The following things work now in KDE SC 4.6:
- The quality of a lot of Strigi analyzers has been improved during the last years and most of them work very reliable.
- The analyzers work fast by getting only 64 KByte to read.
- In comparison to KDE
SC3 the metadata is read in a custom thread which makes the user interface even more responsive.
- Some analyzers are not reentrant. This is not a big showstopper as reading metadata in parallel is anyhow quite rare so the workaround to serialize the access won't result in a noticable slowdown from a users point of view.
- Some analyzers crash (and hence also Dolphin crashes).
From a users point of view it is not important whether Dolphin crashes because of an analyzer or because of an issue in the Dolphin code. Although most of the analyzers are very stable in the meantime it is still a pain for users that e.g. have some Powerpoint-files where the corresponding analyzer simply cannot scope with the 64 KByte limit.
KDE SC 4.7
I understand that writing metadata analyzers can be very tricky, but I was always convinced that not crashing when reading data is not difficult. But no matter whether I'm right or wrong with this assumption: Fact is that more than 3 years after the release of KDE SC 4.0 a few analyzers still crash and seem to be without maintainers that care about this.
Well, with KDE SC 4.7 those crashes will not result in crashing Dolphin anymore. I've moved the reading of the metadata into a custom process. If an analyzer crashes then the worst thing that happens is that no metadata is retrieved. The nice thing is that this also solves crashes for other components that read metadata: E.g. the fileproperties-dialog or overwrite-dialog of kdelibs. In retrospective I should have done this already a lot earlier, but the fact that the old approach worked so well in KDE
SC 3 just made me resist to use a dedicated process for this. In the meantime I'm convinced that this approach is the right way in the longterm: It is simply risky if the stability of an application or some kdelibs-dialogs depend from external plugins where the quality of the code varies a lot.
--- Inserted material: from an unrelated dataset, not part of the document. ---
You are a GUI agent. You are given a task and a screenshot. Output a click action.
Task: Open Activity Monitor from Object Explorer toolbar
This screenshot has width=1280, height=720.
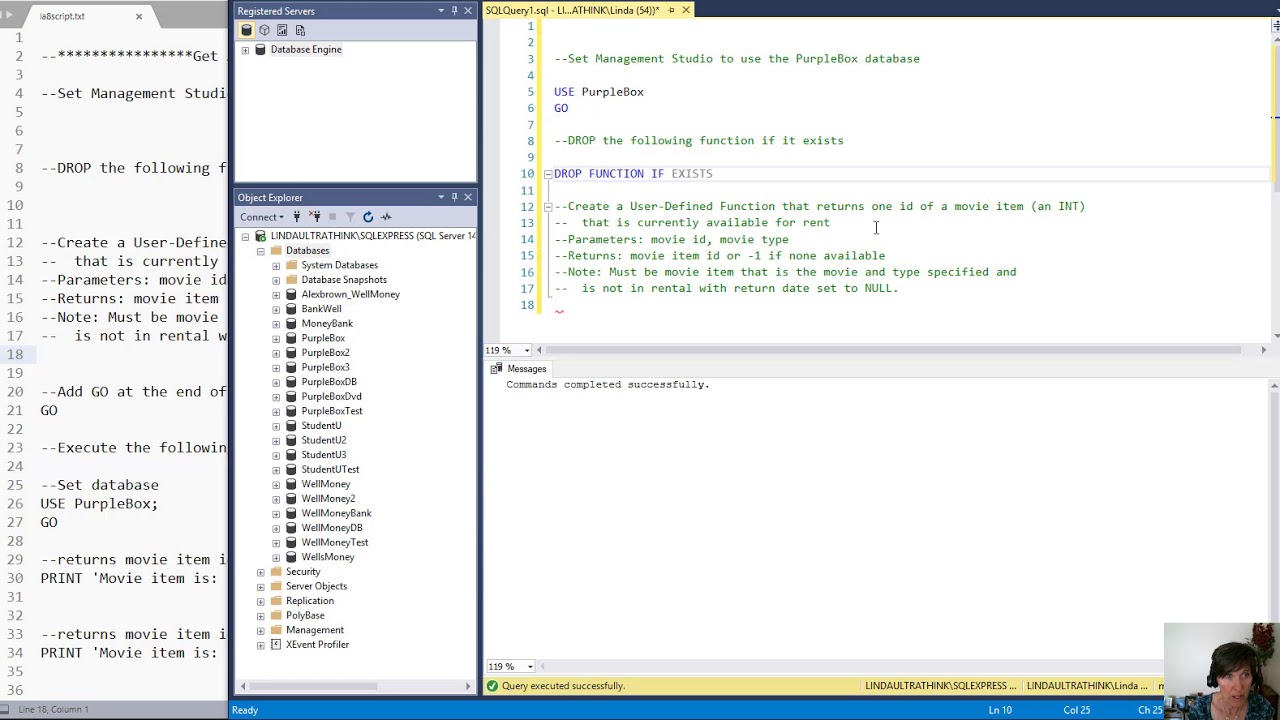(x=387, y=217)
So let's hope this is my last metadata-related post and that this topic is solved finally :-)
Update: Carsten Pfeiffer pointed out that in KDE 3 the KFileMetaInfo::Fastest hint did not restrict the parsing to 64 KByte. Instead it was up to the analyzers itself how they provide metadata that can be calculated cheaply. Too sad that most of the current Strigi analyzers don't support this.